SEC stands for security and exchange commission. SEC is a United States government agency that has the duty to oversee securities transactions, activities of all the financial professionals and mutual-fund trading to prevent corruption and deliberate deception (investopedia, 2003). Its main objective is to protect investors and creditors by preventing and prosecuting corruption, insider trading and other deceptive and fraud practices in the stock market. The SEC is consist of five commissioners who are appointed by the president of the U.S. and are approved by the senate (Wallstcheatsheet, 2005). These commissioners serve a five- year period. The statues administered by the SEC are designed to deliver clear-public disclosure, and to protect anyone who is interested in nvesting against corrupt and scheming practices in the security markets.
Generally, all issues of securities offered in interstate commerce, through the internet or the mail must be registered with the SEC. The SEC has four major divisions. First is the division of corporation finance that ensures corporate disclosure of crucial information to the public who are interested in investing. Second, is the division of trading and markets which ensures fairness, order and efficiency in the market activities. Third, is the division of investment management that helps to protect investors and encourages capital information through the supervision and monitoring of the investment management industry. Finally, is the division of enforcement that assists in investigating securities law violations and initiating civil and criminal actions.
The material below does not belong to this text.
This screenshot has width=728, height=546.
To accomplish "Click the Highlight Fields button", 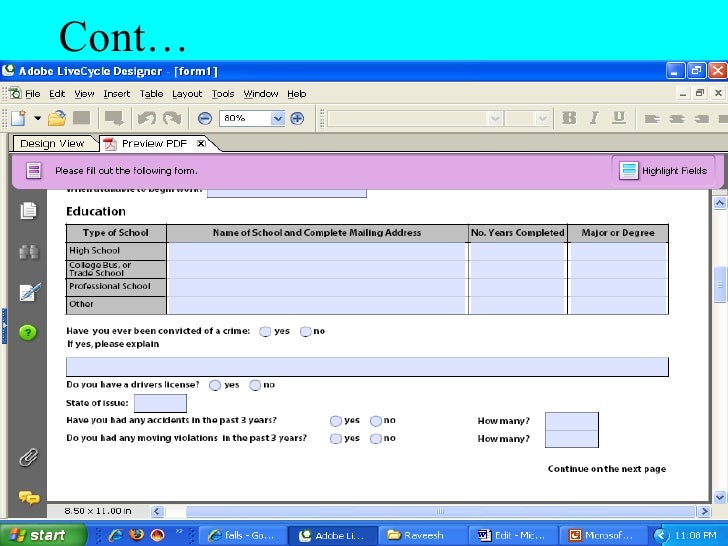I will pos(664,171).
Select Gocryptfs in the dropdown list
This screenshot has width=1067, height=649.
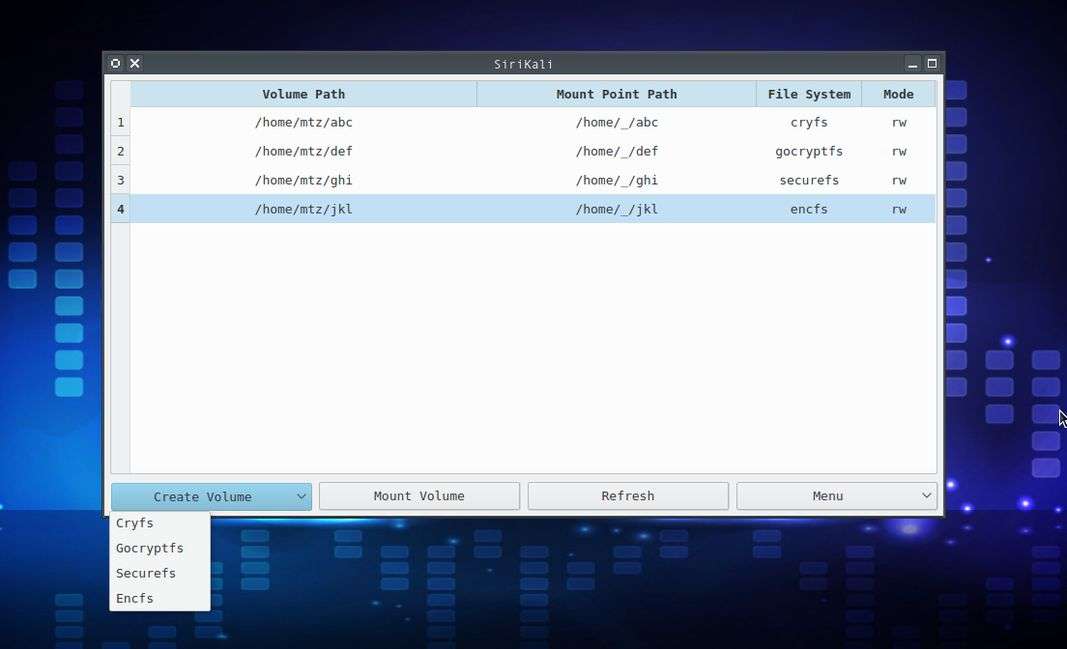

In the light of the continuing economic crisis, the two organizations are very crucial to the investors, creditors and other stakeholders. FASB helps the investors and creditors to get the real picture of the companies they are interested in since these companies have to adhere to the Generally Accepted Accounting Principles, which are established by the FASB. This will ensure an efficient market because the information provided will be credible, understandable and transparent. On the other hand, SEC is very influential when we come to stock exchange market. It ensures that there is clear-public disclosure of the securities and more so protect the investors against corruption and uncouth practices in the security markets.